By James Boggs
Friday, Oct. 10, was the 12th World Day Against the Death Penalty, a day in which death penalty abolitionists across the globe organize protests against what is increasingly being seen as a barbaric punishment.
This year, the World Coalition Against the Death Penalty focused on the death penalty as it applies to the mentally ill, tag lining their campaign with, “Care. Don’t Kill.”
The campaign brings up legitimate points, arguing that “mental health is a critical factor to consider at every stage of the death penalty process, from before a person commits a crime through the government’s execution of the convicted person, and even post-execution, as the death penalty affects the mental health of the families concerned.”

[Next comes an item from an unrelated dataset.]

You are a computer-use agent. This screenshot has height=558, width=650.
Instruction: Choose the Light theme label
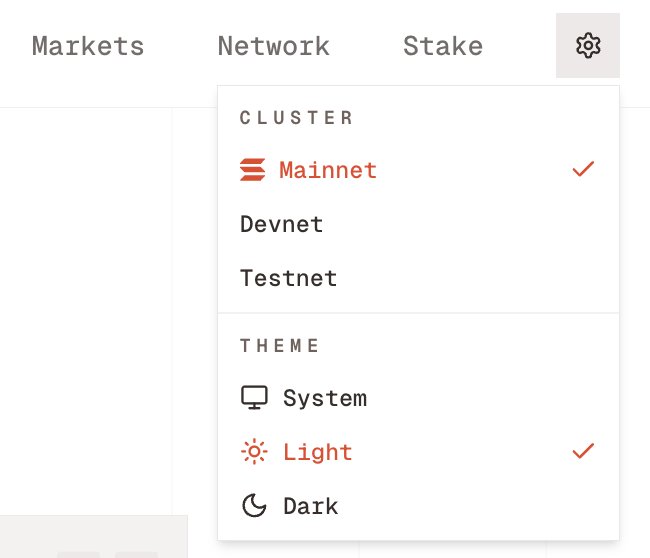318,452
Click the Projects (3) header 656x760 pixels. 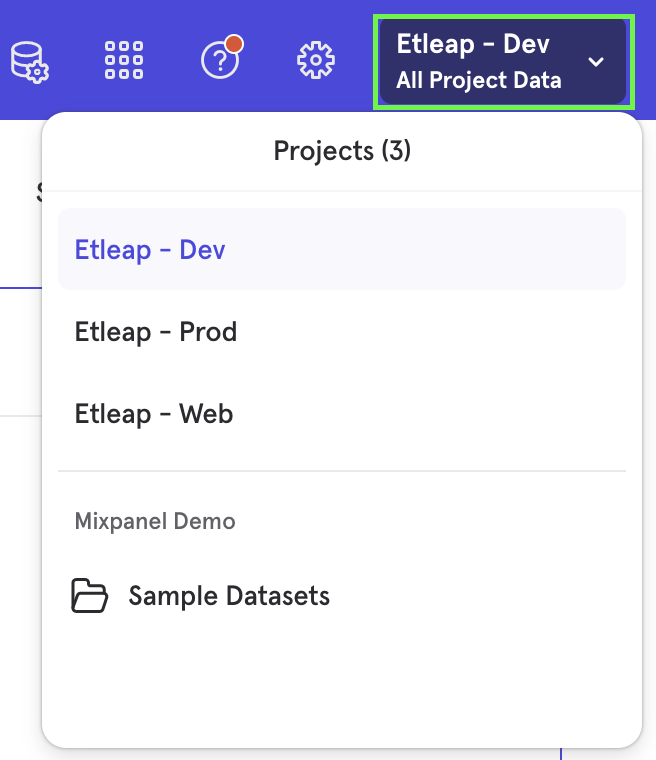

The coalition has been pushing hard to abolish the death penalty around the globe, and is particularly interested in obtaining a U.N. declaration on human rights abolishing the death penalty.

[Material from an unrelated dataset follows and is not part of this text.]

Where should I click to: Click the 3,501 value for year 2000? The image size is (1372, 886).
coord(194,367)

The cause is undoubtedly well-intentioned, but what remains in doubt is the legitimacy of abolishing capital punishment.
Many proponents of the death penalty argue that, morally, the death penalty is the correct thing to do. They say true justice calls for the life of a murderer to be taken and that we have an obligation to see justice through — fairness calls for a penalty equal to the crime.
Refusal to exact a fair punishment is merely the cowardice of people more concerned with avoiding guilt than promoting justice.

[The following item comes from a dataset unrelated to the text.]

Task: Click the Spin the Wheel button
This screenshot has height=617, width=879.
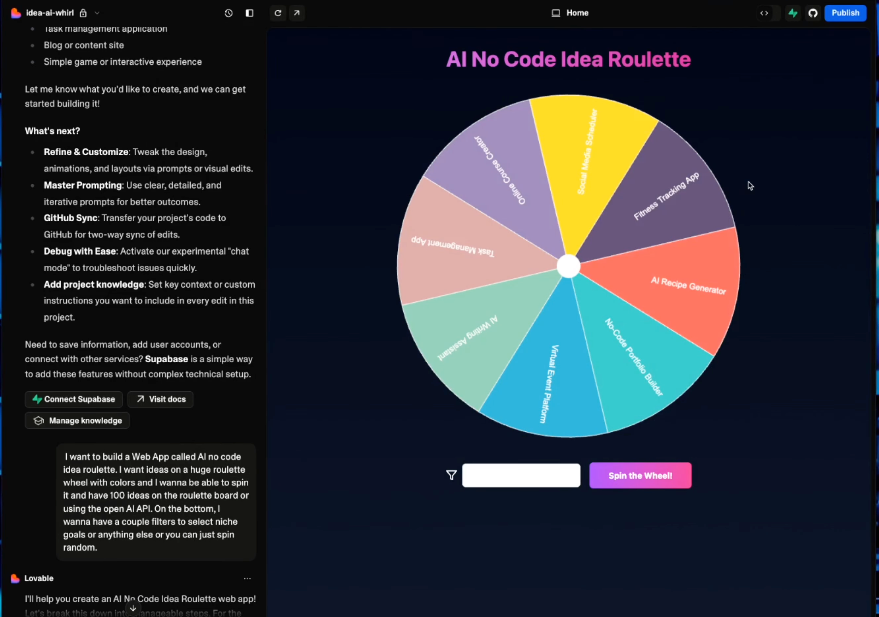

Additionally, capital-punishment advocates propose several practical arguments for the continuation and expansion of capital punishment.
They claim that fear is an excellent tool to deter crime and argue that criminals will be less likely to commit crimes if they know that death awaits them.
They claim that a criminal put to death no longer has the opportunity to commit crimes, resulting in a recidivism rate of zero percent.
They claim that executions are far cheaper for the government than life imprisonment.
The moral arguments for and against the death penalty are difficult to nail down, but for the purposes of this article, it can be agreed that it is morally wrong to kill someone without purpose.
If this is the case, and it certainly is, then all that is needed to determine that the death penalty is morally wrong is to prove that putting prisoners to death is pointless.
The easiest supposed reason for the death penalty to dispel is that of vengeance. While it feels nice to murder a murderer, the act fails to reap a real reward.
No one feels happier after the punishment is dealt, experiencing instead only a relief from anger.
The main reason put forward for the death penalty, however, is that it is practical.
All of the practical arguments put forth by supporters of the death penalty are, in a way, correct.
Certainly, knowing the death penalty awaits the crime of murder will deter potential murderers.
If a criminal knows that, should he be caught, he would face the death penalty, he is much less likely to murder and will be more careful when committing other crimes not to kill.
It is equally true that a dead criminal cannot return to a life of crime, and therefore the world is, nominally, a safer place.
Yet fear is only an effective technique when repeatedly enforced.
In order to truly make criminals fear to murder, the death penalty would have to be applied to every convicted murder case, a step few would be willing to take.
Such drastic action would certainly cut down on murder, but it would also likely lead to the executions of many innocent victims.
Unlike a life sentence, which can be ended with exoneration, death is permanent.
Yet without this draconian enforcement, the punishment loses its effectiveness at preventing crime with fear.
Proponents’ last point, that execution is cheaper, has been seen to be not true. Though perhaps the cost of the execution alone would be less than a life term, prosecution costs must be taken into account.
During the little-over-a-decade that most death-row prisoners spend in jail, there are countless appeals and hearings, each of which costs four-to-six times more than a life-without-parole hearing.
So, unless we are willing to impose the death penalty for every murder, the penalty is useless as a deterrent, and unless we are willing to forgo appeals and skip straight to the execution, the death penalty doesn’t save money, either.
Without the practicality to justify the act, it loses any moral basis and becomes a clearly immoral act: killing without purpose.